Fugas na Papuda: quem vive nas proximidades enfrenta um medo diário

Mesmo sendo um presídio com forte segurança, a Papuda registrou escapes de detentos nos últimos anos. O Correio conversou com especialistas, moradores da região e entrevistou um ex-detento que presenciou a escapada de parceiros de cela

A iniciativa foi promovida e organizada pelo Grupo de Monitoramento e Fiscalização do Sistema Carcerário do Distrito Federal (GMF/DF) e pela Vara de Execuções das Penas em Regime Aberto (VEPERA)  -  (crédito: Minervino Júnior/CB/D.A.Press)
A iniciativa foi promovida e organizada pelo Grupo de Monitoramento e Fiscalização do Sistema Carcerário do Distrito Federal (GMF/DF) e pela Vara de Execuções das Penas em Regime Aberto (VEPERA) - (crédito: Minervino Júnior/CB/D.A.Press)

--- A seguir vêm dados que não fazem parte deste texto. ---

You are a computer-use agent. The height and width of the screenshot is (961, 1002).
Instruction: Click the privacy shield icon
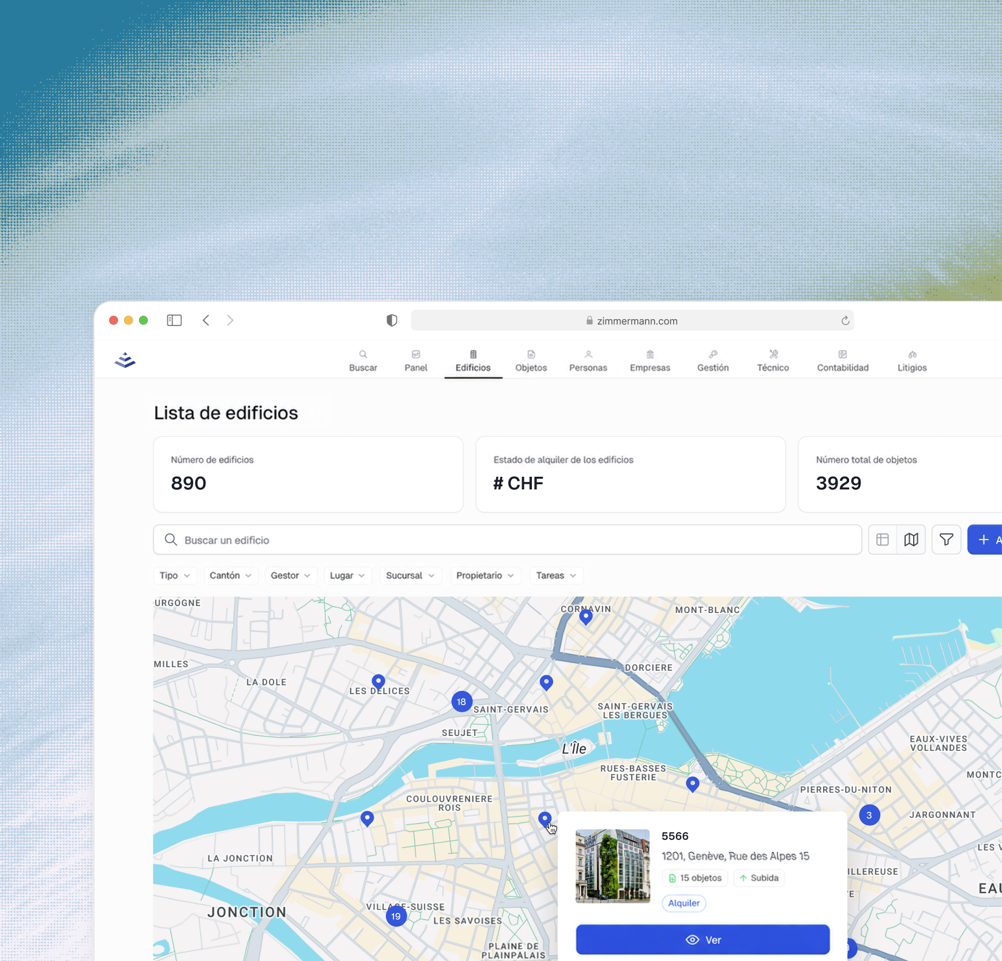tap(392, 320)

Os casos de fugas de prisioneiros do Complexo Penitenciário da Papuda (CPP) preocupam a população do Distrito Federal. Em janeiro deste ano, o preso de alta periculosidade Argemiro Antônio da Silva, 62 anos, condenado a 125 anos por extorsão mediante sequestro e latrocínio (roubo com morte), escapou após serrar as grades da cela em que ficava e fugiu da ala de idosos do Centro de Internamento e Reeducação (CIR). Ele foi morto no dia 4 deste mês, após envolver-se em um confronto com a Companhia de Policiamento Especializado do Estado de Goiás (CPE/PMGO), em Águas Lindas (GO).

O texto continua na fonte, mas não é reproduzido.